- WHAT THE EXERCISE ASKS -
Reproduce exactly the lines below, from the first through the one containing "The width and height of the screenshot is (980, 422).", and nothing more.

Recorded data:
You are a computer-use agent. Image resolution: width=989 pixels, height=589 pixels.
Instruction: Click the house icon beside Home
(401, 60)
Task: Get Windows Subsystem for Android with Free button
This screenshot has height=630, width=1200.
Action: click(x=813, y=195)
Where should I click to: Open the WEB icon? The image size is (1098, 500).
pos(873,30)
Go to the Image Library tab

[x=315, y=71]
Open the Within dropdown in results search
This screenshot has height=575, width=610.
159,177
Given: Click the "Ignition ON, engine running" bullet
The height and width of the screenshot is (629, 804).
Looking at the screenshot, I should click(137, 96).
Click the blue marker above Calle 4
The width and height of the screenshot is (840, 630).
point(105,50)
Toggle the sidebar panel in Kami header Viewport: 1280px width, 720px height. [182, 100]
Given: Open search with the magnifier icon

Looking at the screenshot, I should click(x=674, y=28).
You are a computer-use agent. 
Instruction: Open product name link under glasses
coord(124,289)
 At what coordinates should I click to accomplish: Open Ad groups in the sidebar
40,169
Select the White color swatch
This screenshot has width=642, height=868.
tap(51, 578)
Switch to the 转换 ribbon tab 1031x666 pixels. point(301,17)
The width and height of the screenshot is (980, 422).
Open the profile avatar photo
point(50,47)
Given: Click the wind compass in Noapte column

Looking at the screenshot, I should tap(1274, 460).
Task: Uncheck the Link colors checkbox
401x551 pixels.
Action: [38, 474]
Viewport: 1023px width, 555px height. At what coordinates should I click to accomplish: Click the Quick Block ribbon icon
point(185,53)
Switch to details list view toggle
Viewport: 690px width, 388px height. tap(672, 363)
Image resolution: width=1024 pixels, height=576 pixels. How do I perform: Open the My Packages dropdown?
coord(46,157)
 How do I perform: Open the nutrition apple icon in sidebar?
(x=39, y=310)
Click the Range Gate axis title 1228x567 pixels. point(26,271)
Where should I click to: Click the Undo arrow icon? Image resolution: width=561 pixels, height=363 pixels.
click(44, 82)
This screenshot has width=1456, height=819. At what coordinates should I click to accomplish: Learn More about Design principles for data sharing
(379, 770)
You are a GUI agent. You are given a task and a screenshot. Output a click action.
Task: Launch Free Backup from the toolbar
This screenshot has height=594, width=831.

- EXERCISE ANSWER -
You are a computer-use agent. Image resolution: width=989 pixels, height=589 pixels.
Instruction: Click the house icon beside Home
(401, 60)
Task: Get Windows Subsystem for Android with Free button
This screenshot has height=630, width=1200.
Action: click(x=813, y=195)
Where should I click to: Open the WEB icon? The image size is (1098, 500).
pos(873,30)
Go to the Image Library tab

[x=315, y=71]
Open the Within dropdown in results search
This screenshot has height=575, width=610.
159,177
Given: Click the "Ignition ON, engine running" bullet
The height and width of the screenshot is (629, 804).
Looking at the screenshot, I should click(137, 96).
Click the blue marker above Calle 4
The width and height of the screenshot is (840, 630).
point(105,50)
Toggle the sidebar panel in Kami header Viewport: 1280px width, 720px height. [182, 100]
Given: Open search with the magnifier icon

Looking at the screenshot, I should click(x=674, y=28).
You are a computer-use agent. 
Instruction: Open product name link under glasses
coord(124,289)
 At what coordinates should I click to accomplish: Open Ad groups in the sidebar
40,169
Select the White color swatch
This screenshot has width=642, height=868.
tap(51, 578)
Switch to the 转换 ribbon tab 1031x666 pixels. point(301,17)
The width and height of the screenshot is (980, 422).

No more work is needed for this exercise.